What Teachers Should Know about the Bootstrap: Resampling in the Undergraduate Statistics Curriculum

TL;DR

This paper advocates for integrating bootstrap and permutation tests into undergraduate statistics education, emphasizing their advantages over traditional methods, explaining their workings, limitations, and promoting more accurate resampling-based inference.

Contribution

It introduces practical teaching strategies for bootstrap methods, compares their accuracy with classical tests, and highlights their importance in improving statistical understanding and practice.

Findings

Bootstrap enhances understanding of sampling distributions.

Bootstrap percentile intervals underperform in small samples.

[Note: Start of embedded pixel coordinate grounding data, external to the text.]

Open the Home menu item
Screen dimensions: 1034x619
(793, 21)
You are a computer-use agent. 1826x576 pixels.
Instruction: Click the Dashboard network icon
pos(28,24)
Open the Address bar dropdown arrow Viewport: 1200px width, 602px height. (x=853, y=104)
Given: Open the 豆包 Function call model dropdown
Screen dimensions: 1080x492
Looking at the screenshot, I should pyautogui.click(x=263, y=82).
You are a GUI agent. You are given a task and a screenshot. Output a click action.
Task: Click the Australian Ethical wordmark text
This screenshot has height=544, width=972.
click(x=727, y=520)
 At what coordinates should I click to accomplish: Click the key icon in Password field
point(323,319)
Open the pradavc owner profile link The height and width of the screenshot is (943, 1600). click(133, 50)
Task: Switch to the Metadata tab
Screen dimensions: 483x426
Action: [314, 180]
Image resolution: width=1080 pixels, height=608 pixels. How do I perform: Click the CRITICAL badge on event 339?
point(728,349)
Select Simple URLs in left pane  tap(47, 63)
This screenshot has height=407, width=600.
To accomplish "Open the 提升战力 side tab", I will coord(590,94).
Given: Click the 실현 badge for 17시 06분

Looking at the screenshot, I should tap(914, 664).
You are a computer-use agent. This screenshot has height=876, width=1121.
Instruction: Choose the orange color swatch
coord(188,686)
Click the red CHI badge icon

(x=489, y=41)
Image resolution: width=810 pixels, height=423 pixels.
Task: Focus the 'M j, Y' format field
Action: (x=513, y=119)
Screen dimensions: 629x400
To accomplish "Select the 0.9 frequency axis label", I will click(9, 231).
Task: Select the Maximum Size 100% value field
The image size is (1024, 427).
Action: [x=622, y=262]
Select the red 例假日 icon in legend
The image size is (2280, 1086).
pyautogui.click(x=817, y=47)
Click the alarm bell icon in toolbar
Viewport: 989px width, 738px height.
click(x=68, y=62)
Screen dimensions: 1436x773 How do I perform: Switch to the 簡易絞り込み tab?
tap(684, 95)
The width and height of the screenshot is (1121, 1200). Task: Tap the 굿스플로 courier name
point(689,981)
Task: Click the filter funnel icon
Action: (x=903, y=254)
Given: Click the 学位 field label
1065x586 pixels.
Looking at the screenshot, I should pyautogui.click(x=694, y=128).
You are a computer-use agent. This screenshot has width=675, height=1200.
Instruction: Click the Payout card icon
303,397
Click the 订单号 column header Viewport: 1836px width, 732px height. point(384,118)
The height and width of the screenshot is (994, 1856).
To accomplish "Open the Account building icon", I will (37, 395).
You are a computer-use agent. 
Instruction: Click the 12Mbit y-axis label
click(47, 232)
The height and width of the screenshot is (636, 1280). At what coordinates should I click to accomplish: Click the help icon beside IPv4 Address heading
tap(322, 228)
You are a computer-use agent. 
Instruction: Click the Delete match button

Resampling methods offer more accurate inference than traditional t-tests.

Abstract

I have three goals in this article: (1) To show the enormous potential of bootstrapping and permutation tests to help students understand statistical concepts including sampling distributions, standard errors, bias, confidence intervals, null distributions, and P-values. (2) To dig deeper, understand why these methods work and when they don't, things to watch out for, and how to deal with these issues when teaching. (3) To change statistical practice---by comparing these methods to common t tests and intervals, we see how inaccurate the latter are; we confirm this with asymptotics. n >= 30 isn't enough---think n >= 5000. Resampling provides diagnostics, and more accurate alternatives. Sadly, the common bootstrap percentile interval badly under-covers in small samples; there are better alternatives. The tone is informal, with a few stories and jokes.